La répression aveugle a une nouvelle fois frappé en Turquie


Le Premier ministre turc, Recep Tayip Erdogan, est sans doute content de lui: l’ordre règne à nouveau en Turquie. Avec brutalité, sa police a évacué les manifestants qui occupaient depuis trois semaines la place Taksim, lieu traditionnel de contestation dans le centre d’Istanbul, et lui a pu parader devant la foule de partisans qu’il avait conviés à approuver sa politique de la main de fer dans un gant de fer. Pour prendre une comparaison que les Belges comprendront peut-être, son discours était de la trempe de celui proféré par Bart De Wever devant ses troupes, au soir de sa conquête de l’Hôtel de ville d’Anvers, mais à un exposant dix.

Le TGS, le syndicat turc des journalistes, a condamné dans les termes les plus fermes cette «attaque brutale contre des civils, y compris des femmes et des enfants, qui étaient paisiblement assis dans leurs tentes» sur la place. Pour le TGS, il y a là rien moins qu’un «crime contre l’humanité». Sans aller aussi loin, je parlerais plutôt d’une atteinte manifeste à la liberté de manifester, et la liberté d’expression, consacrées par la Convention européenne des Droits de l’homme. Une Convention que la Turquie, très régulièrement condamnée par la Cour européenne des Droits de l’homme de Strasbourg, a malheureusement coutume de violer. Notamment en ne respectant pas la liberté de la presse.

Recep Tayip Erdogan s’en est d’ailleurs une nouvelle fois pris à la presse, à l’occasion de ces manifestations. Il a notamment accusé les grands médias internationaux (en citant la BBC, CNN, et l’agence Reuters) de privilégier la couverture des manifestations, plutôt que les meetings de l’AKP, son propre parti. Il a annoncé ensuite des poursuites contre les médias étrangers qui avaient couvert les manifestations de ses opposants: la dénonciation du complot extérieur est une arme favorite des gouvernements autoritaires.

Et puis, des journalistes ont, à nouveau, été  ciblés. Dimanche, à Ankara, la police a empêché des caméramen de prendre des images des funérailles du manifestant Ethem Sarısülük, tué par les balles de plastique des policiers anti-émeutes.

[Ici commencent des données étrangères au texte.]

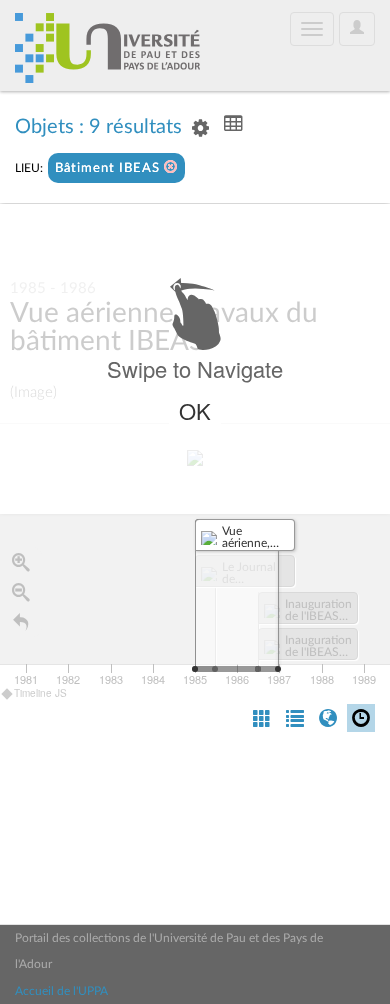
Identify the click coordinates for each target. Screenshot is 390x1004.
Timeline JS (40, 693)
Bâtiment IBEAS (109, 168)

Dimanche toujours, à Istanbul, les policiers ont arrêté, sur la place Taksim, les journalistes Okan Altunkara (MC Tv), Ferhat Uludağlar et Gökhan Biçici (de l’agence de presse Doğan, qui réalisait des reportages télé pour plusieurs stations). Uğur Can, qui travaille pour la même agence, a, lui, été brièvement détenu, toujours dimanche. L’arrestation de Gökhan Biçici, notamment, s’est déroulée dans des conditions choquantes, que l’on peut découvrir sur ces images:

Plus inquiétant, le TGS signale que des médias turcs pro-gouvernementaux ont caché à leur public une partie des informations décrites ci-dessus. Le code de conduite de la Fédération Internationale des Journalistes, rappelle-t-il, postule, dans le chef des journalistes, le «respect de la vérité et du droit du public à la vérité». Il leur impose aussi de combattre «toute discrimination, basée sur la race, le sexe, l’orientation sexuelle, la langue, la religion, les opinions philosophiques ou politiques,  l’origine nationale ou sociale». L’autocensure, que les organisations internationales de défense des journalistes et des médias, annonçaient dès novembre 2011, dicterait-elle sa loi à une série de médias turcs?taksim22_0

Dans ce contexte, c’est dans l’indifférence la plus générale que, le 13 juin, après une nouvelle audience de l’interminable procès dit «Odatv», l’incarcération de Yalcin Küçük, 76 ans a été prolongée par le tribunal. Il est accusé, comme tant d’autres journalistes, d’appartenance à la nébuleuse «Ergenekon». La libération de deux autres journalistes, Selahattin Aslan and Ömer Çelik, le lendemain, dans le procès KCK, n’y change rien, la roue de la répression continue à tourner en Turquie. Une fois de plus, il faut se mobiliser pour y défendre la liberté de la presse!